::: GIVEN DATA
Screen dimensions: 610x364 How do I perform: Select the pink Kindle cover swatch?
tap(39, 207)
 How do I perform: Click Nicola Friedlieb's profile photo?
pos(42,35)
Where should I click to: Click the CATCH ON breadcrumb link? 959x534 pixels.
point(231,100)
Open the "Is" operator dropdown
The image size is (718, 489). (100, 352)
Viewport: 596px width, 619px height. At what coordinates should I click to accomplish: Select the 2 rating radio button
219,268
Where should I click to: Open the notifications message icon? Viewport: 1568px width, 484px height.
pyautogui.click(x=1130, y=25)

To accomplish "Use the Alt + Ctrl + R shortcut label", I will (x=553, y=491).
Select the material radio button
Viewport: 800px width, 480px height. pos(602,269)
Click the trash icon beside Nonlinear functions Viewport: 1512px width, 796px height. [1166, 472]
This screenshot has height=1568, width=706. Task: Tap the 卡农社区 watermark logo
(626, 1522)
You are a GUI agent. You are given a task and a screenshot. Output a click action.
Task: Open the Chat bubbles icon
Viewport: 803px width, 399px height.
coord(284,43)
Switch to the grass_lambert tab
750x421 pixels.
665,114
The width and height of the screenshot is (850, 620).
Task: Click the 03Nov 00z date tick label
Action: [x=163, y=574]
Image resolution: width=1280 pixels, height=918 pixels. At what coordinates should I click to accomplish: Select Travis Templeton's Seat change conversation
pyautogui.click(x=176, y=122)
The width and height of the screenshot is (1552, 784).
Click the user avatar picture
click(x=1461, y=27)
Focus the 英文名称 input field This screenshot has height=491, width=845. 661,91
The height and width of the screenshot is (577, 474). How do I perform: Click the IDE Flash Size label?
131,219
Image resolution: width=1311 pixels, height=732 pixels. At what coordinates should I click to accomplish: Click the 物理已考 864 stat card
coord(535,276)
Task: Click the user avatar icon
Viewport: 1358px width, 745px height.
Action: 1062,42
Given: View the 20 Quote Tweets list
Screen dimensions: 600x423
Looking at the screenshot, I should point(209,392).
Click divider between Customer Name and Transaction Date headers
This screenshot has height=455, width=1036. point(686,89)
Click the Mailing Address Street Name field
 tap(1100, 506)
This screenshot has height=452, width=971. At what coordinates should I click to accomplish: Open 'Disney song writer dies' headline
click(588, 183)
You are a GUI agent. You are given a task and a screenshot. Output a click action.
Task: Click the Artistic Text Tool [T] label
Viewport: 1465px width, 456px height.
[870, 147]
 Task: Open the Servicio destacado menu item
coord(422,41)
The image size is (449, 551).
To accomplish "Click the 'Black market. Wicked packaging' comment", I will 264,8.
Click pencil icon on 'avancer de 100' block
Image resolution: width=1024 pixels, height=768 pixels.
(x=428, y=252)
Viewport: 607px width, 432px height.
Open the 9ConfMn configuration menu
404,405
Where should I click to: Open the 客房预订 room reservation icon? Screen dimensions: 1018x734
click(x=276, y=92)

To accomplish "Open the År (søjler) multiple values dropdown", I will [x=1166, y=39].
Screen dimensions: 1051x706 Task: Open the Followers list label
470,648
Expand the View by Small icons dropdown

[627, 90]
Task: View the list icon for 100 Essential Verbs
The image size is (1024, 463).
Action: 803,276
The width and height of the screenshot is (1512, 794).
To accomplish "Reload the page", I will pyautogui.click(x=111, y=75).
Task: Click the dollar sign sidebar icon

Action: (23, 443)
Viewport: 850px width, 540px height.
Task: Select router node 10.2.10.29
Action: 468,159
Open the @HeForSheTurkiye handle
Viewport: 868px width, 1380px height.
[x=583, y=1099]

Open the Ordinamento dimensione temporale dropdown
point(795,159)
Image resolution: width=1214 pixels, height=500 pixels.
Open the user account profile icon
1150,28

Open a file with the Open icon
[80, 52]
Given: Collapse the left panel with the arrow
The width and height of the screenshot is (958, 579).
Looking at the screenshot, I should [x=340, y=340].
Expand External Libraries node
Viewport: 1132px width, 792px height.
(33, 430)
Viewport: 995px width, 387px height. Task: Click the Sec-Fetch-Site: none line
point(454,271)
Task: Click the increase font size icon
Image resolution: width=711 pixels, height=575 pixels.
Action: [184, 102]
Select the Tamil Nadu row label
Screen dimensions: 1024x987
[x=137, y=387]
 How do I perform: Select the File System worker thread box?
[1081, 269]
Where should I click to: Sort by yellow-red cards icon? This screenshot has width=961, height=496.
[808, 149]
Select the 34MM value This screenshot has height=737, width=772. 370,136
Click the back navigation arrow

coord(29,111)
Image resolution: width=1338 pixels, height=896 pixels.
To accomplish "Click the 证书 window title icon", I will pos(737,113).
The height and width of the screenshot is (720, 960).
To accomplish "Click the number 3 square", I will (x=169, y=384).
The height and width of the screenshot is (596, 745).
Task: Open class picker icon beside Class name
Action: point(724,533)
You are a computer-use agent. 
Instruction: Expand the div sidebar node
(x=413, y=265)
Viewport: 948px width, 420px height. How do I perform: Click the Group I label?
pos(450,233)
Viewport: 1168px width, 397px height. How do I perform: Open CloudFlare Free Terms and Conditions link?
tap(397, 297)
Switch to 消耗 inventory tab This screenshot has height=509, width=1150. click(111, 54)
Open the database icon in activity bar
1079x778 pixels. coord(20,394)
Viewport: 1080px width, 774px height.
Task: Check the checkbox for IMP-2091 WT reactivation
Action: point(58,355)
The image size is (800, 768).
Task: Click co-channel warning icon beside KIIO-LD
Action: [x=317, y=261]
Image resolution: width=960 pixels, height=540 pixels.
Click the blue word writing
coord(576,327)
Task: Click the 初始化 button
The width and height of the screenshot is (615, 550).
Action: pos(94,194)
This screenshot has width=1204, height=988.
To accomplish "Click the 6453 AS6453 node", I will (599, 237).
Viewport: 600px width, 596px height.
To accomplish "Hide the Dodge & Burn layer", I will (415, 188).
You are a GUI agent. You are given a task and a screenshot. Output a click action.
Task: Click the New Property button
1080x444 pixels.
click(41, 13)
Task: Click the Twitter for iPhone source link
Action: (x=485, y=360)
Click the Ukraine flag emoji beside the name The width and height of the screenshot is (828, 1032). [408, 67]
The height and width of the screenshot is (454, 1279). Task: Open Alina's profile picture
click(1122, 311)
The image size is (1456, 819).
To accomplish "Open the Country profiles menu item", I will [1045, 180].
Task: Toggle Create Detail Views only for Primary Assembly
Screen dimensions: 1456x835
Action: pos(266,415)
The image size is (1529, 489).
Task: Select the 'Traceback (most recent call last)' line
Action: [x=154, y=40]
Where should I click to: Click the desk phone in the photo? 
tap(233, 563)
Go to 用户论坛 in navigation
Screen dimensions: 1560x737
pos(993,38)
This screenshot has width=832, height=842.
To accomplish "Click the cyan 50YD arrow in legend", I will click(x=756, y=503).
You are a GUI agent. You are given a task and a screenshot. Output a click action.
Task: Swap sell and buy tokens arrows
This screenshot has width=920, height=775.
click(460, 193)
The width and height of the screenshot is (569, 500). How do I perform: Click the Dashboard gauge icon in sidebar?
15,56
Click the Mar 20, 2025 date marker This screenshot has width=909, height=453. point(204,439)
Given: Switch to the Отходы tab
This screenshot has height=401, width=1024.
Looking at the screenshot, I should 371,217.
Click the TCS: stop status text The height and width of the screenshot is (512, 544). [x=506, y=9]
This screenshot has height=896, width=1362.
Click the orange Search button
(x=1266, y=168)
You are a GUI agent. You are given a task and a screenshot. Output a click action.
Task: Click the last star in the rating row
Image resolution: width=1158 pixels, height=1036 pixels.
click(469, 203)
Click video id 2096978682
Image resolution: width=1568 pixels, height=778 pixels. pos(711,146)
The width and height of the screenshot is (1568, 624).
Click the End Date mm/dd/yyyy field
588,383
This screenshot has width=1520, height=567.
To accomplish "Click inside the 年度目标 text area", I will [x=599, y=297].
::::::
◆ WORK INSTRUCTIONS
Among the entries above, copy exactly only the lines starting with the one containing "Screen dimensions: 600x423" and going through the one containing "The image size is (449, 551).", both ends included.

◆ ANSWER SPACE
Screen dimensions: 600x423
Looking at the screenshot, I should point(209,392).
Click divider between Customer Name and Transaction Date headers
This screenshot has height=455, width=1036. point(686,89)
Click the Mailing Address Street Name field
 tap(1100, 506)
This screenshot has height=452, width=971. At what coordinates should I click to accomplish: Open 'Disney song writer dies' headline
click(588, 183)
You are a GUI agent. You are given a task and a screenshot. Output a click action.
Task: Click the Artistic Text Tool [T] label
Viewport: 1465px width, 456px height.
[870, 147]
 Task: Open the Servicio destacado menu item
coord(422,41)
The image size is (449, 551).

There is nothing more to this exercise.